Instruction: Output as a JSON list of strings everything in the data from the line containing "In order to click on cell-label-4-0: 0.1" down to the end of the data, with one string per line and blank lines left out.

=====

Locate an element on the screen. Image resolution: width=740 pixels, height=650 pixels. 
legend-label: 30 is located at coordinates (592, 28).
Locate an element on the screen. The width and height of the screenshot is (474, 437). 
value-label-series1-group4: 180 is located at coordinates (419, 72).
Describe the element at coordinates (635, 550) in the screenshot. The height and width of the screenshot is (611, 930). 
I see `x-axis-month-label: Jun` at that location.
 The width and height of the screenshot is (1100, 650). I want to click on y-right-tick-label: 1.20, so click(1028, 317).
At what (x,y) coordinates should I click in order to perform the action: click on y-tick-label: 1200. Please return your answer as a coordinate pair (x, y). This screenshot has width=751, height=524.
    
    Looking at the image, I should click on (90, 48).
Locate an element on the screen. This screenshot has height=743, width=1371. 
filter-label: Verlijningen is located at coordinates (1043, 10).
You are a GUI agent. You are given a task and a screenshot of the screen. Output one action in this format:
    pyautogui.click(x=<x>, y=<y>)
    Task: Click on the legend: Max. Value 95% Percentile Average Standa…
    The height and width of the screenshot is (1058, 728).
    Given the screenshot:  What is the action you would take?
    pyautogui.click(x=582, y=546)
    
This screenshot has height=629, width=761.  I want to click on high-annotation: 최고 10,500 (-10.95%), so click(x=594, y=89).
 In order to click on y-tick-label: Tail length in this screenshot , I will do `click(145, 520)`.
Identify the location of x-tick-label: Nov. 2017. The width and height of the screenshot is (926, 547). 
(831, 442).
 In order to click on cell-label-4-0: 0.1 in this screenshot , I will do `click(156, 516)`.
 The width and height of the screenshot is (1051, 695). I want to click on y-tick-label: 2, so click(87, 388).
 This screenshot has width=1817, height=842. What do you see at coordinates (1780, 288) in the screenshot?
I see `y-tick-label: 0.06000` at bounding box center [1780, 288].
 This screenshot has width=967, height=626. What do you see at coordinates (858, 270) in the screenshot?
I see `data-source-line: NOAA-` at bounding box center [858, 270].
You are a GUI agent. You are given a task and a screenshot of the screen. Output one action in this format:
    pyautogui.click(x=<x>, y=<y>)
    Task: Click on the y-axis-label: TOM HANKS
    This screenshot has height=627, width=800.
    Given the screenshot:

=====

Reply to the task:
[
  " In order to click on cell-label-4-0: 0.1 in this screenshot , I will do `click(156, 516)`.",
  " The width and height of the screenshot is (1051, 695). I want to click on y-tick-label: 2, so click(87, 388).",
  " This screenshot has width=1817, height=842. What do you see at coordinates (1780, 288) in the screenshot?",
  "I see `y-tick-label: 0.06000` at bounding box center [1780, 288].",
  " This screenshot has width=967, height=626. What do you see at coordinates (858, 270) in the screenshot?",
  "I see `data-source-line: NOAA-` at bounding box center [858, 270].",
  "You are a GUI agent. You are given a task and a screenshot of the screen. Output one action in this format:",
  "    pyautogui.click(x=<x>, y=<y>)",
  "    Task: Click on the y-axis-label: TOM HANKS",
  "    This screenshot has height=627, width=800.",
  "    Given the screenshot:"
]